INSTRUCTION A:
Answer these questions about the Flink SQL tutorial, one answer per line, marked (i), (ii), (iii):
(i) What temperature and time period does the tutorial use to detect a sensor's drop?
(ii) What data type does the table definition give the temperature column?
(iii) Under the chosen watermark strategy, what happens to a row whose timestamp is less than or equal to the latest observed event timestamp?
┌─ SOURCE DOCUMENT
Tutorial

How to aggregate over hopping windows with Flink SQL

Flink Table API (Java)Flink Table API (Python)Flink SQL ksqlDB

How to aggregate over hopping windows with Flink SQL

Suppose you have time series events in a Kafka topic and wish to calculate statistics on the events grouped into fixed-size, possibly overlapping, contiguous time intervals called hopping windows. For example, let's say you have a topic with events that represent a stream of temperature readings over time. In this tutorial, we'll use Flink SQL hopping windows to detect when the temperature from a sensor drops below 45 degrees Fahrenheit for a period of 10 minutes.

Setup

Because windowed aggregations are calculated on a base table, let's assume the following DDL for our base temperature_readings table:

CREATE TABLE temperature_readings (
    sensor_id INT,
    temperature DOUBLE,
    ts TIMESTAMP(3),
    -- declare ts as event time attribute and use strictly ascending timestamp watermark strategy
    WATERMARK FOR ts AS ts
);

The timestamp is an important attribute since we’ll be modeling the average sensor temperature over time. Also, because we are going to aggregate over time windows, we must define a watermark strategy. In this case, we use strictly ascending timestamps, i.e., any row with a timestamp that is less than or equal to the latest observed event timestamp is considered late and ignored.
└─
┌─ DATA SHOWN
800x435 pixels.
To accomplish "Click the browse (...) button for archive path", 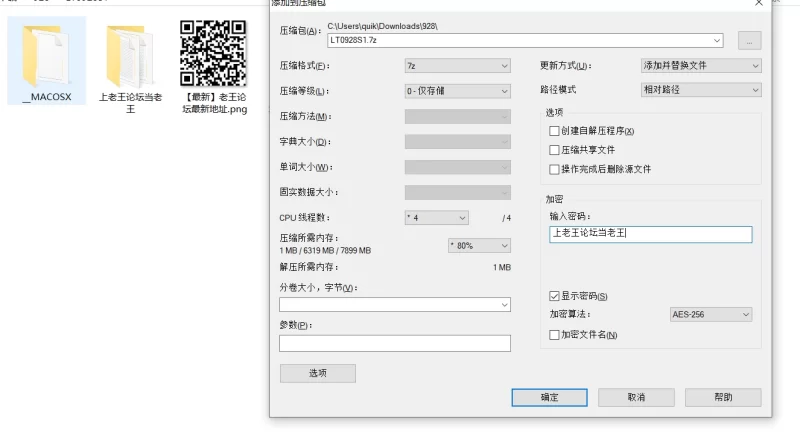I will (x=750, y=41).
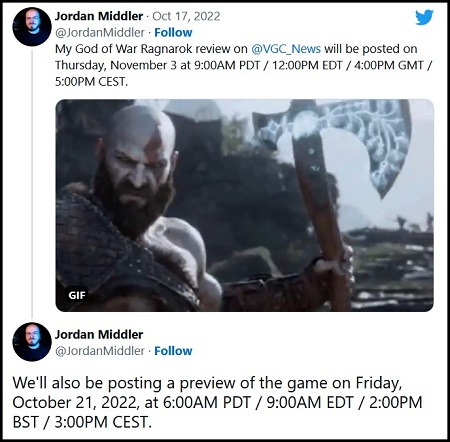
Task: Click the Oct 17, 2022 timestamp
Action: [x=186, y=16]
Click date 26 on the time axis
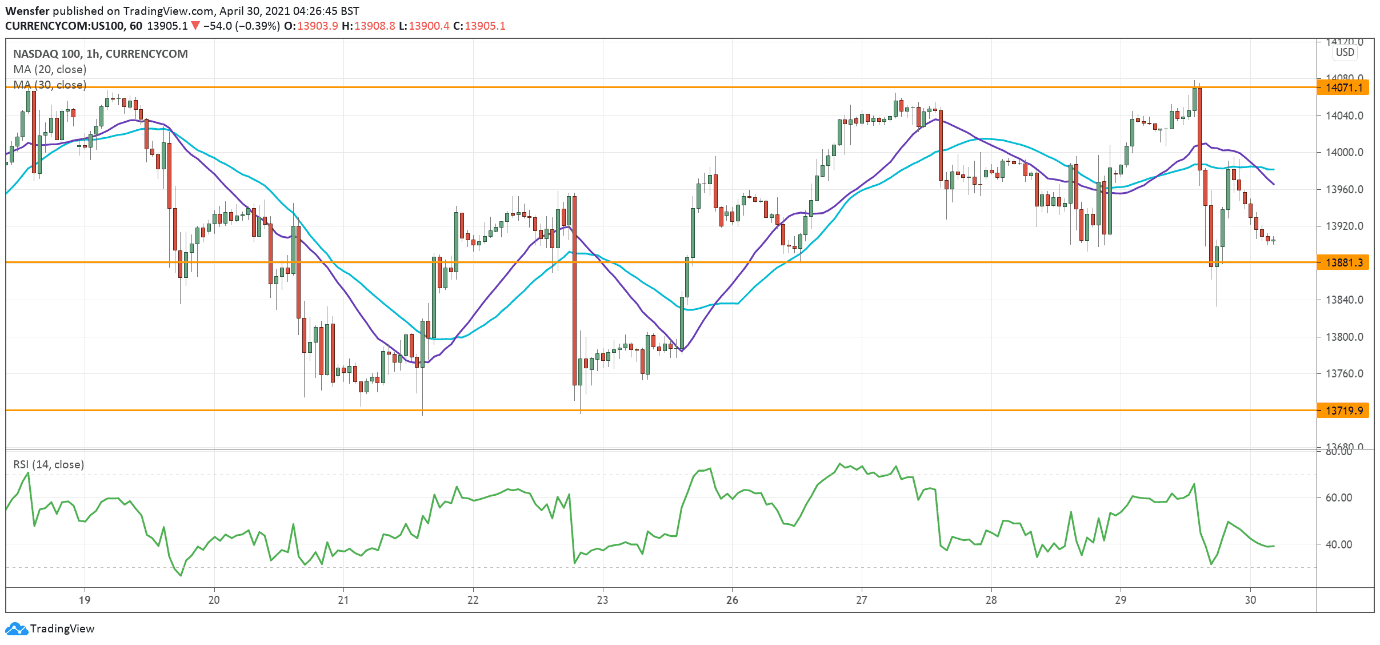Screen dimensions: 1380x645 point(732,600)
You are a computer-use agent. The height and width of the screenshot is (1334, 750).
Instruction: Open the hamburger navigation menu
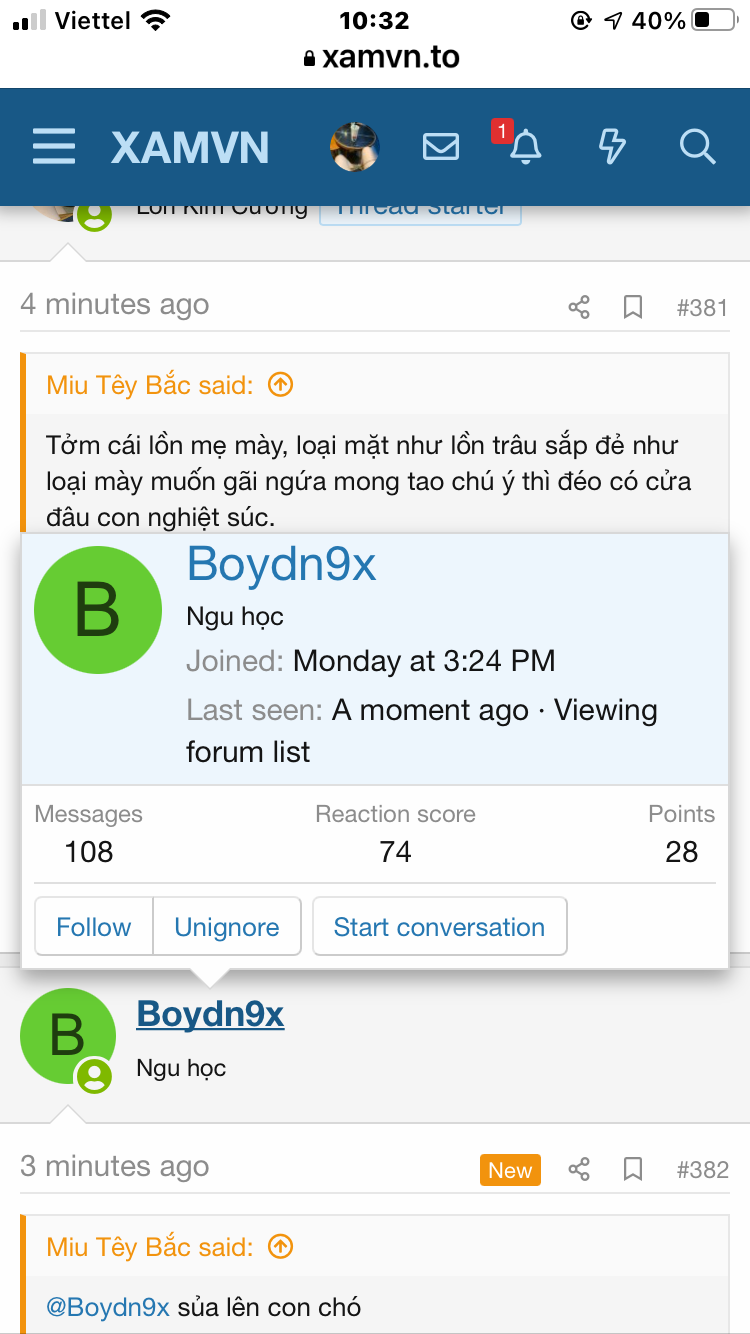pyautogui.click(x=54, y=147)

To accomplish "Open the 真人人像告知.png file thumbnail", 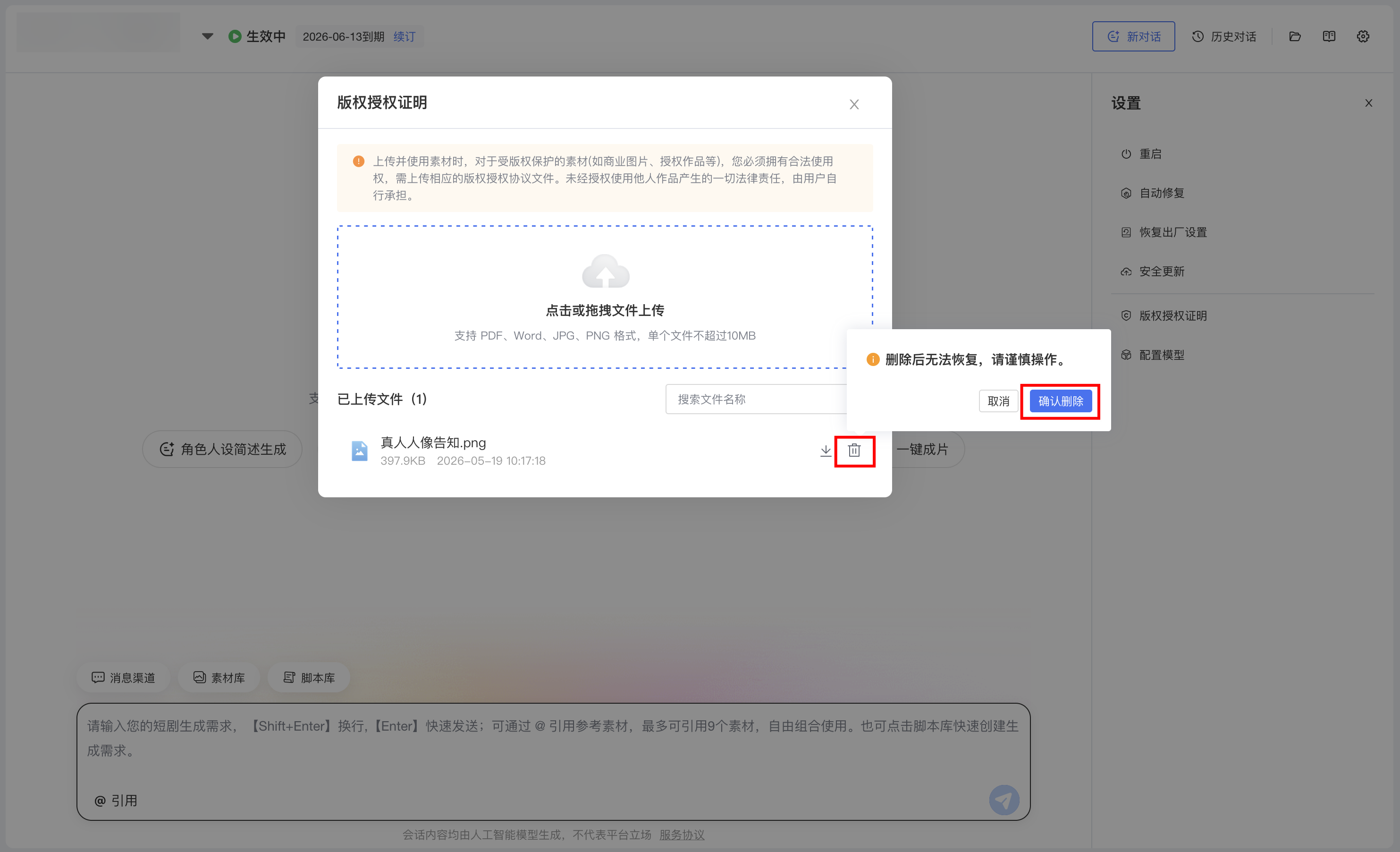I will tap(359, 451).
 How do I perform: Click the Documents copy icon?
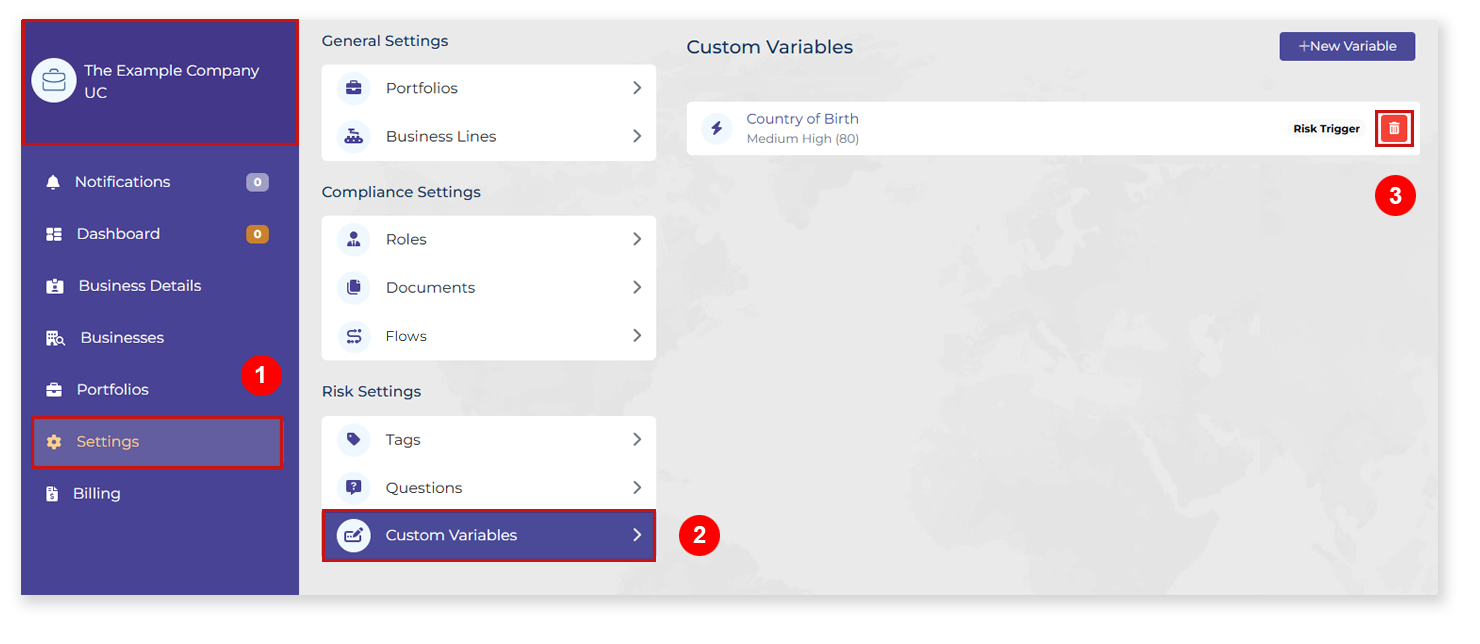(x=353, y=287)
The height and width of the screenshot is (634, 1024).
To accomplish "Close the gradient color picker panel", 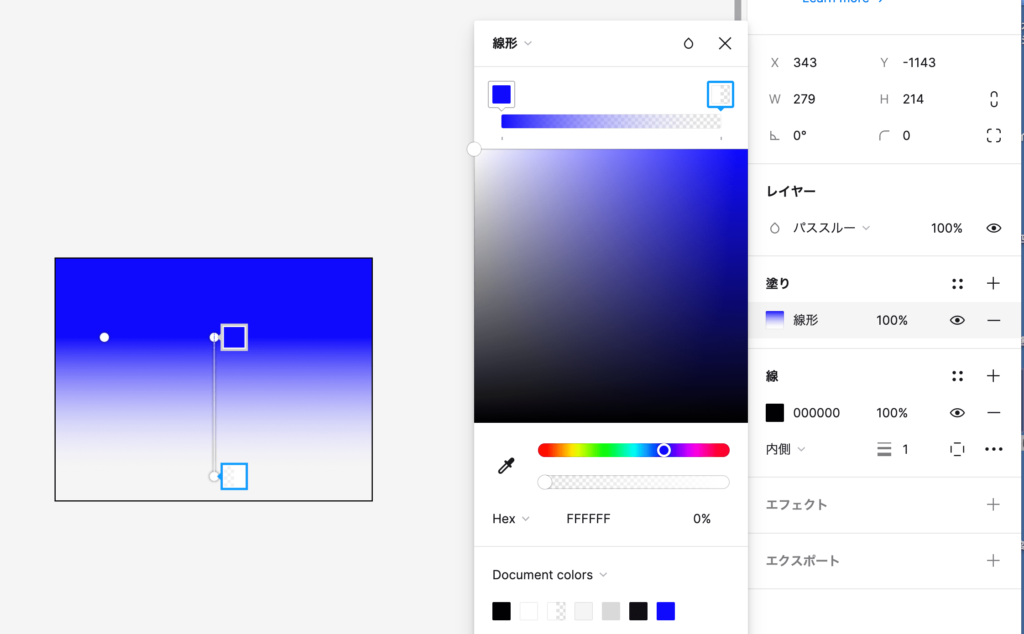I will 725,43.
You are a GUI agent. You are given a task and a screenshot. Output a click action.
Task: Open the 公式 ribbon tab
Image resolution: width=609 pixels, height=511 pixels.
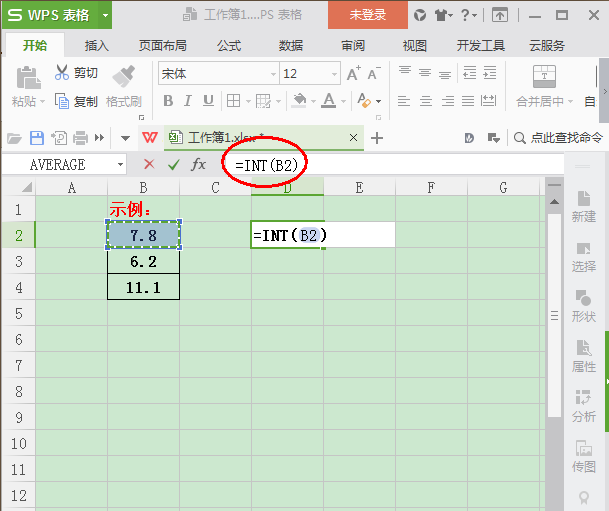(x=229, y=46)
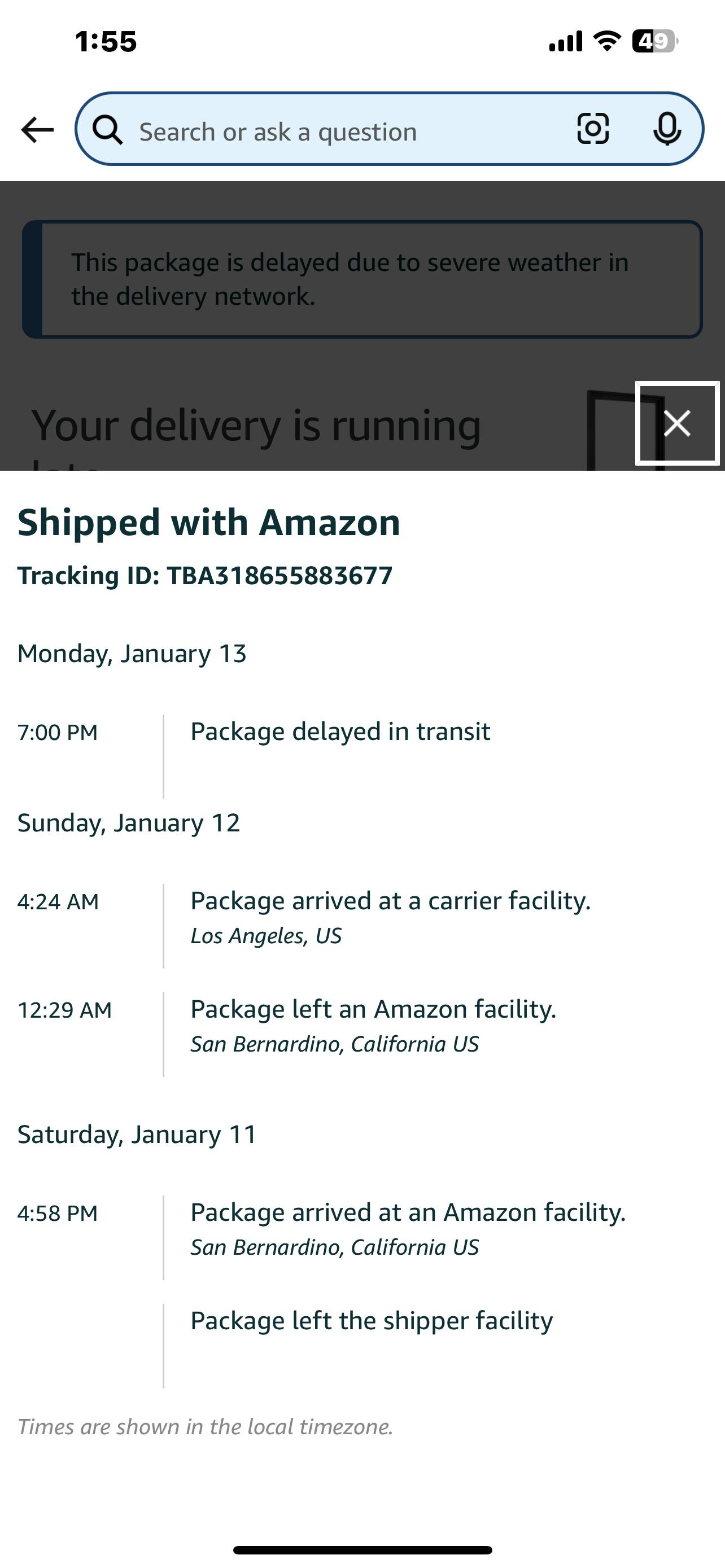Tap the back arrow
725x1568 pixels.
[37, 130]
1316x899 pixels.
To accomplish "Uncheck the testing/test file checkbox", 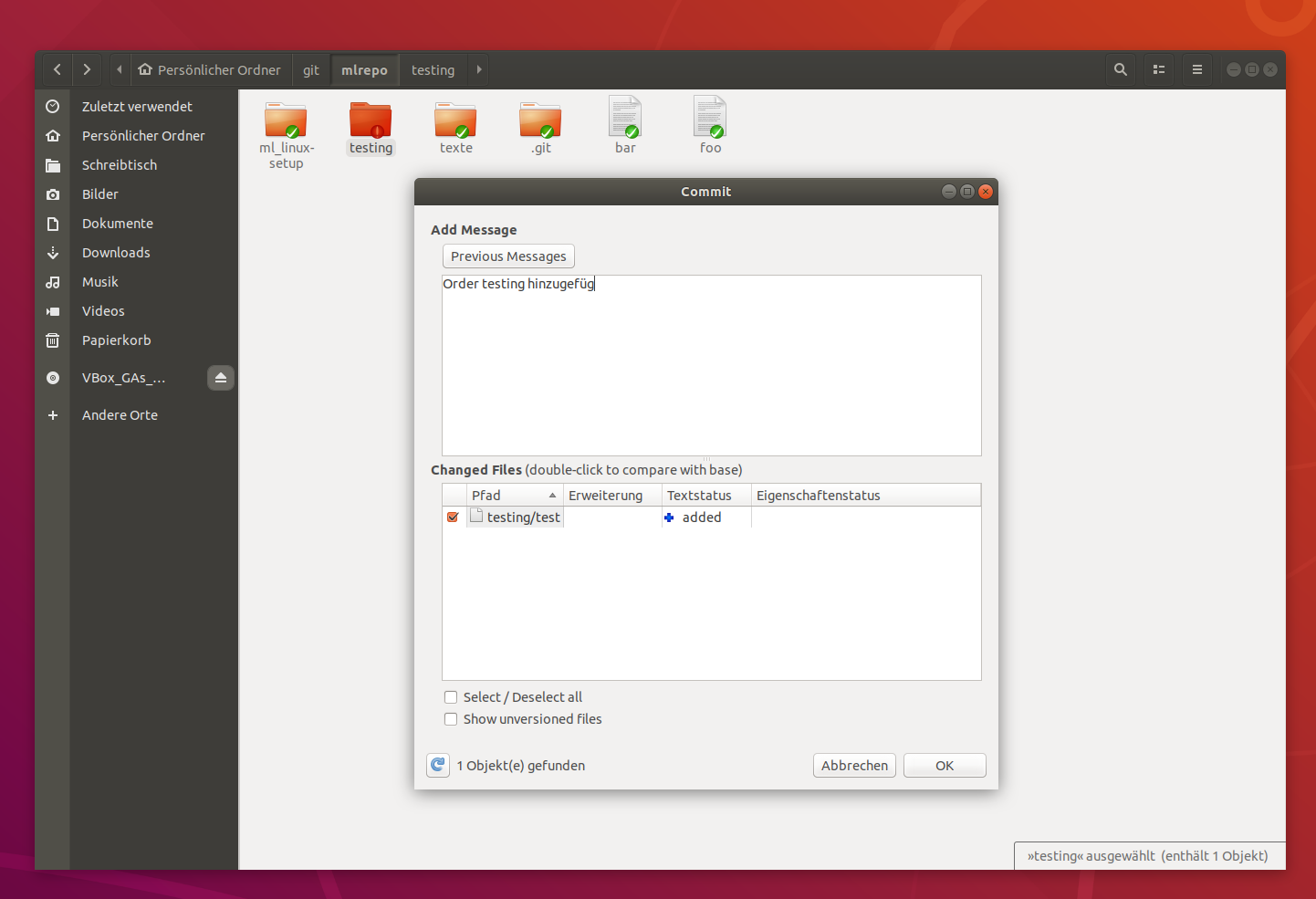I will point(453,517).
└─
INSTRUCTION B:
How many lines of the records contain the string "height"? Count with case mattering, and give only the number.

TASK SOLUTION A:
(i) Below 45 degrees Fahrenheit for a period of 10 minutes.
(ii) DOUBLE.
(iii) It is considered late and ignored.

TASK SOLUTION B:
3